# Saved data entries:
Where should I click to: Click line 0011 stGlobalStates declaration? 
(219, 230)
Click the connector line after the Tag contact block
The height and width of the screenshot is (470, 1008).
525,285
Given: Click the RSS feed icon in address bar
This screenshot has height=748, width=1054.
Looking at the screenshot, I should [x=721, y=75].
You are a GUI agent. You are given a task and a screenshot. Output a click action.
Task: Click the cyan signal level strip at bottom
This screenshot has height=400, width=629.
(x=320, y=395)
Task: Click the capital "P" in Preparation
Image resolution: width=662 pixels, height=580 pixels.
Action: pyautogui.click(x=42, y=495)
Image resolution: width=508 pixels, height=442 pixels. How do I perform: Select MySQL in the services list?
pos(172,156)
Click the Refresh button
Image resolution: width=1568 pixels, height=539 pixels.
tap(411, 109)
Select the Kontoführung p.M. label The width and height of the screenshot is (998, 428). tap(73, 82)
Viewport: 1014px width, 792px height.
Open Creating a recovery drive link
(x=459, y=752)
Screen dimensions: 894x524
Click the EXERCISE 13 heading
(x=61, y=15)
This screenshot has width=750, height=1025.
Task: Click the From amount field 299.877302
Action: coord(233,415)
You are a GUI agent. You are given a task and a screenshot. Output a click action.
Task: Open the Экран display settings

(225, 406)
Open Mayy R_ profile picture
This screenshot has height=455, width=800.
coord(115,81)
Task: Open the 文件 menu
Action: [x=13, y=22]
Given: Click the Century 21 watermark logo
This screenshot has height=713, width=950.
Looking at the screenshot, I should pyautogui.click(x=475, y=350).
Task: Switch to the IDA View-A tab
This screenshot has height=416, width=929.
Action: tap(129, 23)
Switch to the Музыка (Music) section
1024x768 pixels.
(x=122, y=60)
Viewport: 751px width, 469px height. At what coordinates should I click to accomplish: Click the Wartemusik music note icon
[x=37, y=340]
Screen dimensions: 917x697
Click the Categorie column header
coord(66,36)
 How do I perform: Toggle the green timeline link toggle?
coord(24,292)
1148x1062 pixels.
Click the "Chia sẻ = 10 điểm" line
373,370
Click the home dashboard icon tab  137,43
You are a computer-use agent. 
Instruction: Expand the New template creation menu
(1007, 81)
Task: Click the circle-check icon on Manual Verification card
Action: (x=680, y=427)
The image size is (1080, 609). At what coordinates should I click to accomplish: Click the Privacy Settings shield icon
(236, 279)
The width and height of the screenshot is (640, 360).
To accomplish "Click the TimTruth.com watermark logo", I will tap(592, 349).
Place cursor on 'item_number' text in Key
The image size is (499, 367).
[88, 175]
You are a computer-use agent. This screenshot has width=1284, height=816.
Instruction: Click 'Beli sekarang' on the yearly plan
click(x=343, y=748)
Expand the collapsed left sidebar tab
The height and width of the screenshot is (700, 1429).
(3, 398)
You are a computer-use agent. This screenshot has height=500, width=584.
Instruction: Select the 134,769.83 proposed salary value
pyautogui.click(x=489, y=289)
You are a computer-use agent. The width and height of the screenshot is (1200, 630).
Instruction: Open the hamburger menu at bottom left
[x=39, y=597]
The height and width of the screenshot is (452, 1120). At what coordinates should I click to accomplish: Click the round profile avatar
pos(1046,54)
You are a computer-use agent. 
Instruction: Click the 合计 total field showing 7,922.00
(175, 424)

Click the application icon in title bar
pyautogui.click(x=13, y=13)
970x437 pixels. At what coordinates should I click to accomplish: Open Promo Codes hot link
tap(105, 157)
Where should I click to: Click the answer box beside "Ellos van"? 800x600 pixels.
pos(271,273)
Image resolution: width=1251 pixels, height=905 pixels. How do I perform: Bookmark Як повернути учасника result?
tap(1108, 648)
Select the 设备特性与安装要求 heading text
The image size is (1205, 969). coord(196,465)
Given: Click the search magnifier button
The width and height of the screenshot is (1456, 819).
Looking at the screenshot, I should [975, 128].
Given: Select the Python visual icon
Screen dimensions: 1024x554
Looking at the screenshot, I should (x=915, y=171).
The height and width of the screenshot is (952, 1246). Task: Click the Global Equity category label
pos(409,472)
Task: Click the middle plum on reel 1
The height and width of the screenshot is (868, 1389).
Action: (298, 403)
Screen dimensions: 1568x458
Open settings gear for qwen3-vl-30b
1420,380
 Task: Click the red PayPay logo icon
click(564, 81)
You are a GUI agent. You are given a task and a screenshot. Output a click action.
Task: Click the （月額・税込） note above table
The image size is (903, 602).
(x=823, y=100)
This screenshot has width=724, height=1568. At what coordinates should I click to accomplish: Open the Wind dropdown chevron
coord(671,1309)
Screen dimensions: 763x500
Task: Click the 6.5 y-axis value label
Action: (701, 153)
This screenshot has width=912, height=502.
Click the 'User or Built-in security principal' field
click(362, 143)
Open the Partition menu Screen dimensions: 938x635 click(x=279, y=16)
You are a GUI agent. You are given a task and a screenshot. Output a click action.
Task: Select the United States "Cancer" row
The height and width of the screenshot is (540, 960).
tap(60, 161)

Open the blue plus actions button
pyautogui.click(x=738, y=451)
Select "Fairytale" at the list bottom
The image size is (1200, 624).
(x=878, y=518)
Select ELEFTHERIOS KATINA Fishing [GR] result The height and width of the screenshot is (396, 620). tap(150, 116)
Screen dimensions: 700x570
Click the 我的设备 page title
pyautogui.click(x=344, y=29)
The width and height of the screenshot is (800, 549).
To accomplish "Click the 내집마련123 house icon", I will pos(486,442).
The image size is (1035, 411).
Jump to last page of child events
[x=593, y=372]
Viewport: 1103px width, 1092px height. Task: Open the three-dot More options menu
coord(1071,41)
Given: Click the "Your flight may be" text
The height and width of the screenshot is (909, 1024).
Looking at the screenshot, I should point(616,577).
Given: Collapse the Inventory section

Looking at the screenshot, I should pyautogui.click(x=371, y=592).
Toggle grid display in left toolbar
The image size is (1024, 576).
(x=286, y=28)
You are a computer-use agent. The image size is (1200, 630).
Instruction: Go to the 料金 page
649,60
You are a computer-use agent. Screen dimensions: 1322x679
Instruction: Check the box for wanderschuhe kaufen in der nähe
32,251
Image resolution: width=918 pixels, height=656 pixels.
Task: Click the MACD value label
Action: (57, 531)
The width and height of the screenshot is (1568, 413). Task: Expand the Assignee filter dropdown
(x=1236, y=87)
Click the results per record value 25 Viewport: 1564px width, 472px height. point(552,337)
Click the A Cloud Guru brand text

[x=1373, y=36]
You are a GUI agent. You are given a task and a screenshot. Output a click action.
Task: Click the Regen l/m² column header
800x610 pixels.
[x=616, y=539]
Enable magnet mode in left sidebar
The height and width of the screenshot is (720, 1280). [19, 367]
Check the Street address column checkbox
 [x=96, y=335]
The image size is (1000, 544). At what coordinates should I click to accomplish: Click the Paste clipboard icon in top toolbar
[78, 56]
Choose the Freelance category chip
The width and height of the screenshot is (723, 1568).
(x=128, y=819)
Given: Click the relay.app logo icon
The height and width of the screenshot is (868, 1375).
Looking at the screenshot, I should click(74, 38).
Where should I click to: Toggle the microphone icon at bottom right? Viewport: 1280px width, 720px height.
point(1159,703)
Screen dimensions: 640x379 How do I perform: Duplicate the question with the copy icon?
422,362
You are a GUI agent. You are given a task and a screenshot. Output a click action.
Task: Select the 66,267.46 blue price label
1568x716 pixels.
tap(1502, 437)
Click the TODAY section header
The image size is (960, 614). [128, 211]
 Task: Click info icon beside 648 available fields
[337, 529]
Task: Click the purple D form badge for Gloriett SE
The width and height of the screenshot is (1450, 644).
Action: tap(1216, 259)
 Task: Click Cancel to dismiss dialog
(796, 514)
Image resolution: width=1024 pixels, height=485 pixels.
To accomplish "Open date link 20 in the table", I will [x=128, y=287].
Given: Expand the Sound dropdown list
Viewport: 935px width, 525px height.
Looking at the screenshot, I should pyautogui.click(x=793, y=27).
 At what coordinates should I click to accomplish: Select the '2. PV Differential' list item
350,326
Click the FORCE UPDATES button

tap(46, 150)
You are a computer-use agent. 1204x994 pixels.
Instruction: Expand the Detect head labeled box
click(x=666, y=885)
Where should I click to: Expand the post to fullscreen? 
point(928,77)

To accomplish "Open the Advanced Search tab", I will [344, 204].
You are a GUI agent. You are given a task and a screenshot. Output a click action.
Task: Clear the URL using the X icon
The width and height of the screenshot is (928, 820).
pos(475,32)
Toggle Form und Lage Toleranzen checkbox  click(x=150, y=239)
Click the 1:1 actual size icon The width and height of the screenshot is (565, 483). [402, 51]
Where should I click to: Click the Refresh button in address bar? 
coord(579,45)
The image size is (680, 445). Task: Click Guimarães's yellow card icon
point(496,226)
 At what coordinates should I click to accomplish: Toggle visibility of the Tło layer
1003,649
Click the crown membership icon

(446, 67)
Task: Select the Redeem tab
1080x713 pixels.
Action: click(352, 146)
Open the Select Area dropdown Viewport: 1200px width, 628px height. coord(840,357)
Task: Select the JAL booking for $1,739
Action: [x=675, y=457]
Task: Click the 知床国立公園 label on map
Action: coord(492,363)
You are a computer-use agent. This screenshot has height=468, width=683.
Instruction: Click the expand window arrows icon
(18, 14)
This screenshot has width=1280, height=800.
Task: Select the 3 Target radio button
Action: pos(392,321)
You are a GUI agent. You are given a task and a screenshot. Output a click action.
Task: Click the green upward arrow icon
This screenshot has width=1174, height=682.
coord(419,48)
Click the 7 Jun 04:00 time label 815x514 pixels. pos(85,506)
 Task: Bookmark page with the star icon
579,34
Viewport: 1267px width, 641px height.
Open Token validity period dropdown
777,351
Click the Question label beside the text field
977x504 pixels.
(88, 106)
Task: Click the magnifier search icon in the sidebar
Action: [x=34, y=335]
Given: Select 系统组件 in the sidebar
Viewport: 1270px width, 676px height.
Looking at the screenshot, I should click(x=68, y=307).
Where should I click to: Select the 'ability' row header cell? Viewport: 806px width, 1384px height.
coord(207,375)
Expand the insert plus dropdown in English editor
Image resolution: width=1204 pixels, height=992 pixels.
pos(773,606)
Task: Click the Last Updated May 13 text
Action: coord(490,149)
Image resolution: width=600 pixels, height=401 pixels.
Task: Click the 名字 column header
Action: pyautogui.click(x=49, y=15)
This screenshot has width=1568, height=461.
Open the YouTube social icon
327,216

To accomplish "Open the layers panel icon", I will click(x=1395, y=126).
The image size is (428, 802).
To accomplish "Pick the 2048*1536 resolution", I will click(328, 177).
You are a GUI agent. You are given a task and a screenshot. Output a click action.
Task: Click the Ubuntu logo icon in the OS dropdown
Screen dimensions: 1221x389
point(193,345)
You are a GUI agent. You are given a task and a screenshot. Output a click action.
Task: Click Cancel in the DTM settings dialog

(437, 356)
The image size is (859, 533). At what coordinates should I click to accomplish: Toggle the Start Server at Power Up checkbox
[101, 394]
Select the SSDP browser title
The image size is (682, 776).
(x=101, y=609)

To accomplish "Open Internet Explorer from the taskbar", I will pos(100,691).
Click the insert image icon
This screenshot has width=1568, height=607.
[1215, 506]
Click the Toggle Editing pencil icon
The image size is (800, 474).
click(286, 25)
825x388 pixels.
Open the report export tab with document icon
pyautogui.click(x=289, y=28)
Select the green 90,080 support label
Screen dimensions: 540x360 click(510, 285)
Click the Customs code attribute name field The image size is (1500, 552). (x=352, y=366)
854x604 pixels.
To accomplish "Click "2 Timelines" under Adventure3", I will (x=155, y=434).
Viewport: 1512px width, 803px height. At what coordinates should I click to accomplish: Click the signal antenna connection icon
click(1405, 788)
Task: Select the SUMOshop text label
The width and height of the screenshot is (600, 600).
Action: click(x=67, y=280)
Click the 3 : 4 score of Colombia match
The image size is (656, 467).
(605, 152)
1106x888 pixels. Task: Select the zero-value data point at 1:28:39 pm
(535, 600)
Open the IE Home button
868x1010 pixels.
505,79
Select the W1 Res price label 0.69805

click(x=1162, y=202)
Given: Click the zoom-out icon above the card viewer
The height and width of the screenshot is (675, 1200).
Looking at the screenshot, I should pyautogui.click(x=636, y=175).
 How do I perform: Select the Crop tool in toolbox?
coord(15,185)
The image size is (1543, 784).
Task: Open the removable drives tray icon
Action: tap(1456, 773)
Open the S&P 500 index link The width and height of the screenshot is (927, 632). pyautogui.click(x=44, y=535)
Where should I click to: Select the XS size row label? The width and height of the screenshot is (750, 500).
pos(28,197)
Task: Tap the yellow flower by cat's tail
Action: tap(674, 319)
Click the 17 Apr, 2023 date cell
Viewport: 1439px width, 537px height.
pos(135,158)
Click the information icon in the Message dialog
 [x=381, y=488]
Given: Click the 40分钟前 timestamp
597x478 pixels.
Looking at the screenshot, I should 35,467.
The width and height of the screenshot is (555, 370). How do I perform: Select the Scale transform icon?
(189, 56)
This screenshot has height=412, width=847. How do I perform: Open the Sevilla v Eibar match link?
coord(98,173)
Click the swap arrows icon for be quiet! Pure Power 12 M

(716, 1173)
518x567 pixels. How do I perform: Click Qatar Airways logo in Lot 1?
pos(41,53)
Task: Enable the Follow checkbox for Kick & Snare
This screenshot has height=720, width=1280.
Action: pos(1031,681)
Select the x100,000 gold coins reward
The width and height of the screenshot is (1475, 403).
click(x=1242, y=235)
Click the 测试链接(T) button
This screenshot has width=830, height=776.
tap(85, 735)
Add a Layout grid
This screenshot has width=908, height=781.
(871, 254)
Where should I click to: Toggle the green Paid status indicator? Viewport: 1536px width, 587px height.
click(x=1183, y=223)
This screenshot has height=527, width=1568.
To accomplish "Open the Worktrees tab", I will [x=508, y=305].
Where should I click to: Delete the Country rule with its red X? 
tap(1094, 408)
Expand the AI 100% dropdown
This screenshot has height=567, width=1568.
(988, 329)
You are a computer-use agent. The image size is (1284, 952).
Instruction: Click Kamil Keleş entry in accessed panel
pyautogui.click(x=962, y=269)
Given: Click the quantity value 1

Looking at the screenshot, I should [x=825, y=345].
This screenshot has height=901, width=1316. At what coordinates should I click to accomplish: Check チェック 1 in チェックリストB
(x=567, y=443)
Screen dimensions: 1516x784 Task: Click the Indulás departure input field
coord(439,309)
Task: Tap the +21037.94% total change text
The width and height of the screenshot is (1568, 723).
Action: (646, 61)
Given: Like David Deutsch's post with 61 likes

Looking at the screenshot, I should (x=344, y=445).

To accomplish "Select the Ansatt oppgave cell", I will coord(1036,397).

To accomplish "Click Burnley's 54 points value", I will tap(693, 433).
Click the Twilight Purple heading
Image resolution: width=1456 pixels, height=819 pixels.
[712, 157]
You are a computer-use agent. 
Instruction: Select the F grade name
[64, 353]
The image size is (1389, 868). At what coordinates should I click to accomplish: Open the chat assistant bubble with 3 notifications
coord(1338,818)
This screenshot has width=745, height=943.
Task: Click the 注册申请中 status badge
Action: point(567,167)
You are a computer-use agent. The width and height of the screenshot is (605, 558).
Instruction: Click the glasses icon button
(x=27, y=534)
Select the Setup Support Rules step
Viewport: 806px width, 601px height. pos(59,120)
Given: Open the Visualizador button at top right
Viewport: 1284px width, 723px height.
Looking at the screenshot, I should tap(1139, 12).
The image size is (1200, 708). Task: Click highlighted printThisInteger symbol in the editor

# Exercise prompt:
Above are the records; from them, give again exactly the lines from the one containing "Enable magnet mode in left sidebar" to the one containing "Given: Click the relay.app logo icon", both lines included, and nothing more.

# Solution to this exercise:
Enable magnet mode in left sidebar
The height and width of the screenshot is (720, 1280). [19, 367]
Check the Street address column checkbox
 [x=96, y=335]
The image size is (1000, 544). At what coordinates should I click to accomplish: Click the Paste clipboard icon in top toolbar
[78, 56]
Choose the Freelance category chip
The width and height of the screenshot is (723, 1568).
(x=128, y=819)
Given: Click the relay.app logo icon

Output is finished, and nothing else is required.